City of Cape Town law enforcement evicted several hundred people who had been living on the streets around Greenmarket Square for over four months. Last year hundreds of refugees gathered outside the UNHCR offices in Cape Town demanding to be relocated out of South Africa due to xenophobic related violence and crime they face. (David Harrison/M&G)
A few dozen refugees among the hundreds removed this past weekend from outside the Methodist church on Cape Town’s Greenmarket Square say they don’t know where to go or how to survive and that the state has not helped them.
They sought refuge in October last year and asked the United Nations High Commissioner for Refugees (UNHCR) to take them to another country, because they no longer feel safe in xenophobic South Africa. The UNHCR has said it would not be able to assist with a mass relocation.
The City of Cape Town’s law enforcement officials were responding to a high court order that the refugees should vacate their temporary homes around the church. The order does not apply to inside the church.
Some refugees made their way to the nearby St Mary’s Catholic Church opposite the parliamentary precinct. They were later removed from there as well.
The number of refugees has dwindled, but police and city officials are still uncertain what to do with several groups living in the city centre, including in parks and public spaces, who have no homes to go to.
The Western Cape Refugee and Migrant Forum said the refugees should give up on the idea of being taken to another country.

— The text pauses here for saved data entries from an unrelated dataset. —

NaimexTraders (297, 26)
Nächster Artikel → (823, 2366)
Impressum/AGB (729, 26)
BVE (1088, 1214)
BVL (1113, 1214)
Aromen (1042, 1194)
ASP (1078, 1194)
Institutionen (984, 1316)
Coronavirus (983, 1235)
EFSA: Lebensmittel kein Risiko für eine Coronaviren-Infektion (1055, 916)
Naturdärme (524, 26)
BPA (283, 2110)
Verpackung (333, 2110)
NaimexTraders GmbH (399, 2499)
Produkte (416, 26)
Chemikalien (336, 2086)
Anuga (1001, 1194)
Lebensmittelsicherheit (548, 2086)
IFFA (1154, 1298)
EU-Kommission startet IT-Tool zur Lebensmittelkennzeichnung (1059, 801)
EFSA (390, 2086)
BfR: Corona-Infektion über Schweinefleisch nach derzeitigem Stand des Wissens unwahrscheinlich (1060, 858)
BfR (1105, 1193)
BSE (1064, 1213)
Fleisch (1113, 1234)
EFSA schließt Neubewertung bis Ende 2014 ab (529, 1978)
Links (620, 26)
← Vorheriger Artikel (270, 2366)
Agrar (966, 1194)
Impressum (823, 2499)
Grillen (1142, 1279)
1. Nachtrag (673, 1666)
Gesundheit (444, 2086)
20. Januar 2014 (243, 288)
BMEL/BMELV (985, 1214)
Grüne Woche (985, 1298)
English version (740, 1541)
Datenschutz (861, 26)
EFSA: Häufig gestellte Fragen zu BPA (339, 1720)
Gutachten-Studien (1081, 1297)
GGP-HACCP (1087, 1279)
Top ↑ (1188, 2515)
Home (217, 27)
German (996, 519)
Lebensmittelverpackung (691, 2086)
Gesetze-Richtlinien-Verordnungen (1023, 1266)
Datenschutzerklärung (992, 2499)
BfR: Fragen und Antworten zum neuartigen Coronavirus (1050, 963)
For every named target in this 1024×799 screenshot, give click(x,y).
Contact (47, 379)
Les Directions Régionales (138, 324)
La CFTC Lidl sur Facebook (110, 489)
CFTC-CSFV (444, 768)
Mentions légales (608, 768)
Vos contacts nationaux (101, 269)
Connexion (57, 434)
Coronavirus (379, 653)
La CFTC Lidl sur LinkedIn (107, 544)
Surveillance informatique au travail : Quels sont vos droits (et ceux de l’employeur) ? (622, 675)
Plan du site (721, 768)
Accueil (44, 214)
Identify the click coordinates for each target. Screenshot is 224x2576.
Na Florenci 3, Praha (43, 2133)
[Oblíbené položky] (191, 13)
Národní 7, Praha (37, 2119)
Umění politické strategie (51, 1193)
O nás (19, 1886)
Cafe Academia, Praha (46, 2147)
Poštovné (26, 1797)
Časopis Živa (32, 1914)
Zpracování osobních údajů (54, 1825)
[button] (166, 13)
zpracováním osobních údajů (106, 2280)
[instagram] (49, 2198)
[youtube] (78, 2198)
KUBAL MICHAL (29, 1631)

“The city got a court order saying that there is no camping allowed in the CBD, and this is what was used to remove them from the St Mary’s Church. There are some that are waiting around the central police station. These are people who are claiming they don’t have a place to go. But we believe everyone should take responsibility, that their issues have been exposed to the right departments,” said the forum’s Patrick Matenga.
He claims some leaders gave refugees false hopes that they would be leaving South Africa.
Matenga said there was no other option than for the refugees to return to where they lived before moving to the city centre with their grievances.
“People should go back to their homes. Although there is vulnerability [from anti-immigrant sentiment], they need to go back to where they lived in Cape Town before the [church] sit-in.”
The refugees have been accused of not being willing to co-operate with authorities to find a solution to the impasse.
On several occasions, charitable organisations and welfare groups were chased away.
“The department of social development put a plan in place by asking people to go to a screening centre and every case, and personal circumstance would be recorded. Those that needed papers could go to home affairs [department], those that needed medical assistance could get help, but they refused. Social workers went there, they were chased away,” Matenga said.
Refugee leader Papi Sakumi denies anyone was promised they would be relocated. “Those are rumours. No one got WhatsApps telling them to leave their homes or their jobs. People came to the UNHCR’s offices out of their own will. They don’t want to be in South Africa anymore,” he said.
On Tuesday, Parliament called for a resolution to the situation while urging the refugees to respect the laws of the country.
The chairperson of the portfolio committee of home affairs, Bongani Bongo, said the refugees had failed to acknowledge that the UNHCR cannot relocate them and the countries they want to move to are unwilling to assist them.
“It is untenable that the situation continues to persist, despite numerous attempted interventions that have not yielded desirable results. We would like to urge refugees to comply with the by-laws of the City of Cape Town,” Bongo said.